Vitaly from the Suggestion Box asked (with grammatical editing),

Could you explain why Windows starts the web browser if the file name passed to ShellExecute starts with “home”.

First thing to note is that this URL-ization happens only after the ShellExecuteEx function has tried all the other possible interpretations. If a file named “homestar” is found in the current directory or on the PATH or in the App Paths, then that file will be chosen, as you would expect. Only when the ShellExecuteEx function is about to give up does it try to “do what you mean”. What you’re seeing is autocorrection kicking in yet again. If you go to HKEY_LOCAL_MACHINE\SOFTWARE\Microsoft\Windows\CurrentVersion\URL\Prefixes, you can see the various autocorrection rules that ShellExecute consults when it can’t figure out what you are trying to do. For example, if the thing you typed begins with “www”, it will stick “http://” in front and try again. This is why you can just type “www.microsoft.com” into the Run dialog instead of having to type the cumbersome “http://www.microsoft.com”. Most of the autocorrection rules are pretty self-evident. Something beginning with “ftp” is probably an FTP site. Something beginning with “www” is probably a web site. But why are strings beginning with “home” also treated as web sites? For one thing, several web sites have domains whose names begin with “home”. Furthermore, some internet service providers set up their DNS so that non-fully-qualified domain names go to servers that the ISP set up specifically to provide customer services. For example, “mail” would send you to a web-based mail system, and “home” would send you to the ISP’s home page.

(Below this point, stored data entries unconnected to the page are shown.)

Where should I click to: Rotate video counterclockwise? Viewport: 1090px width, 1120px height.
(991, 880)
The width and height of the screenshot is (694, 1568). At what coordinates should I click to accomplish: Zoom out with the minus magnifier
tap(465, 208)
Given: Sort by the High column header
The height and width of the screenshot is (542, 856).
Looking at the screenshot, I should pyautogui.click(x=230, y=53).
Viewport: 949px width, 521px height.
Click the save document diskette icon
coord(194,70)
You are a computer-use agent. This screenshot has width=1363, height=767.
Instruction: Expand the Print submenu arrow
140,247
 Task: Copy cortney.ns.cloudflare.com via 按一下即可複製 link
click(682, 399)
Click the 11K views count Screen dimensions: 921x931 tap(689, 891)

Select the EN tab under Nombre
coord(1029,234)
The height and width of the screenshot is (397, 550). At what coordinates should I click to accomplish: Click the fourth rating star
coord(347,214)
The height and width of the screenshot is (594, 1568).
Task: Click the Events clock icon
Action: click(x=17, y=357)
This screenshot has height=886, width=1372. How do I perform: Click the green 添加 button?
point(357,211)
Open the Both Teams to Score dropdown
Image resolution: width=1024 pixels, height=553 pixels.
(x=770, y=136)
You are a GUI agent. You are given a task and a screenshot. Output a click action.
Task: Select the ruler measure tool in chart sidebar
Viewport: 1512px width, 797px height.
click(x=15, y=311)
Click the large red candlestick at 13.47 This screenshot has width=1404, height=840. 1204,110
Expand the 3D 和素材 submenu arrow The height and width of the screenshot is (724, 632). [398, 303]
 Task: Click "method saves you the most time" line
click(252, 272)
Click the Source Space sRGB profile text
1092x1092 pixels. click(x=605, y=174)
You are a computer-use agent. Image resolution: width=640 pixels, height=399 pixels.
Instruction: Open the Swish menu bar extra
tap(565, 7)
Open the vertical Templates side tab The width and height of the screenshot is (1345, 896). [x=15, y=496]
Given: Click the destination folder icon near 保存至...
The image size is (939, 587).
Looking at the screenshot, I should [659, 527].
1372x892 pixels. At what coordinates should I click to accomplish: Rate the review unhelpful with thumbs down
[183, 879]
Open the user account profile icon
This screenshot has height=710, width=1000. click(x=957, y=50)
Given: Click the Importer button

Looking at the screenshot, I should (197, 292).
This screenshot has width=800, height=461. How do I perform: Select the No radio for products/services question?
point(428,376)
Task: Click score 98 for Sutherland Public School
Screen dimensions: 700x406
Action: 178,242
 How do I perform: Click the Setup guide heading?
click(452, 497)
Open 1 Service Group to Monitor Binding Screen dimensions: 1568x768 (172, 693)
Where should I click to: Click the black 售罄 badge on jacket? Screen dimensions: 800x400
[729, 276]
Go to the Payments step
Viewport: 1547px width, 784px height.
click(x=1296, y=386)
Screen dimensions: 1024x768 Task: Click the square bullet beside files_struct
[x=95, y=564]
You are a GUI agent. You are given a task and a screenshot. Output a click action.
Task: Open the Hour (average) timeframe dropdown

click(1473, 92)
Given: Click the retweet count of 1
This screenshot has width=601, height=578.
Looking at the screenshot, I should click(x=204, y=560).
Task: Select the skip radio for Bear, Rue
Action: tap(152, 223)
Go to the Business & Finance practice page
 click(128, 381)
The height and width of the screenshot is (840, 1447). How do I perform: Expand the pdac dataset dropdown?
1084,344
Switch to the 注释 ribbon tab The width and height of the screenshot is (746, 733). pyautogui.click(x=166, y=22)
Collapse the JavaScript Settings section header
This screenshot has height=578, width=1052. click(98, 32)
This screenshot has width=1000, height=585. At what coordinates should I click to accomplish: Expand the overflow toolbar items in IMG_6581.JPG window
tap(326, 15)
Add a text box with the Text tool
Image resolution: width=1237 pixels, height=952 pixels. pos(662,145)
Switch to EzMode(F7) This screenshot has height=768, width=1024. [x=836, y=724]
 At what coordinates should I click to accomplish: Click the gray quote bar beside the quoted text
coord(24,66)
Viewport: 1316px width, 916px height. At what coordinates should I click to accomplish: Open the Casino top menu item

The use of “home” has fallen out of fashion of late, so the auto-correction rule isn’t all that useful any more, but the rule stays around because it doesn’t really hurt anybody, and compatibility concerns advise against removing a feature if it isn’t hurting anyone and you aren’t absolutely certain that nobody is still using it. (Heck, if you look at the key, you can see an entry for “gopher”. Like anybody uses gopher any more.)